To do -
1. In the text on diagnosing a sleep disorder, which organization is cited for the health risks of untreated sleep trouble?
2. Please mark each statement yes or no against the text on diagnosing a sleep disorder, quoting the words that decide it: (a) Ongoing sleep trouble left untreated can raise the risk of stroke. (b) A doctor's first step is likely to be ordering an overnight sleep study. (c) A doctor may ask whether other people say you snore while you sleep.

Diagnosing a sleep disorder
Everyone has a bad night's sleep now and then. But for some people, a night of restful slumber is a rare occurrence.
If you're one of them, it's important to get help. Without treatment, ongoing sleep trouble can increase the risk of high blood pressure, heart attack, stroke and other health problems, according to the National Heart, Lung, and Blood Institute (NHLBI).
Fortunately, your doctor has a number of diagnostic tools available to help find out what's causing your sleep trouble. (To get an idea of whether you might need to see a doctor, take this short Sleep Assessment Quiz.)
The first steps
To start with, your doctor will likely ask questions about your sleeping habits, such as:
- How often do you have trouble sleeping?
- What's your bedtime routine?
- How long does it take for you to get to sleep?
- Do you wake up during the night? How often?
- Do people say you snore or gasp for breath while you sleep?

Source data -
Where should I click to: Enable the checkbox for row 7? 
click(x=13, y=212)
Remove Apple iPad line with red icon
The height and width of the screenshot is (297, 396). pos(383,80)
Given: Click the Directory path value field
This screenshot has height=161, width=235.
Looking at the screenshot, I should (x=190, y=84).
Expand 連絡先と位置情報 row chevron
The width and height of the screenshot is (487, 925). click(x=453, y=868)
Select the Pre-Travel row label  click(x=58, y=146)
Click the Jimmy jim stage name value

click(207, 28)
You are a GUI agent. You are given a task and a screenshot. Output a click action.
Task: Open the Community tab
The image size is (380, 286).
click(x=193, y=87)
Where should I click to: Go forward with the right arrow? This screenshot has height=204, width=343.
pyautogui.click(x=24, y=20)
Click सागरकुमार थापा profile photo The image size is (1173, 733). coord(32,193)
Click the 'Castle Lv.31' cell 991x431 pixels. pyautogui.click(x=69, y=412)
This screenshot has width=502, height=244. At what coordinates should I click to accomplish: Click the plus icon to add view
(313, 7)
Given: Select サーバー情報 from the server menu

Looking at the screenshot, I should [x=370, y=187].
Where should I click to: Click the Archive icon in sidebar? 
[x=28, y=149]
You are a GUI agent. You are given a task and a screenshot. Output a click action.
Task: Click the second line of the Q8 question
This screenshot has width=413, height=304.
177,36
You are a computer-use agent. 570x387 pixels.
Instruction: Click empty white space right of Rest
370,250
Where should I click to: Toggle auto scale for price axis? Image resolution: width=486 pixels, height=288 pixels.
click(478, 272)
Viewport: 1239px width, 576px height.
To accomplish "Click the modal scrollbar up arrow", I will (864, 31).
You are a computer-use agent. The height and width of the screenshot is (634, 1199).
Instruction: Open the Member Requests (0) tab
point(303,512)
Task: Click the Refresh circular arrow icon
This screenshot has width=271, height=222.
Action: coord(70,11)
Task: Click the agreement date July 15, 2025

Results -
1. The National Heart, Lung, and Blood Institute (NHLBI).

2.
(a) Yes: "Without treatment, ongoing sleep trouble can increase the risk of high blood pressure, heart attack, stroke and other health problems"
(b) No: "To start with, your doctor will likely ask questions about your sleeping habits"
(c) Yes: "Do people say you snore or gasp for breath while you sleep?"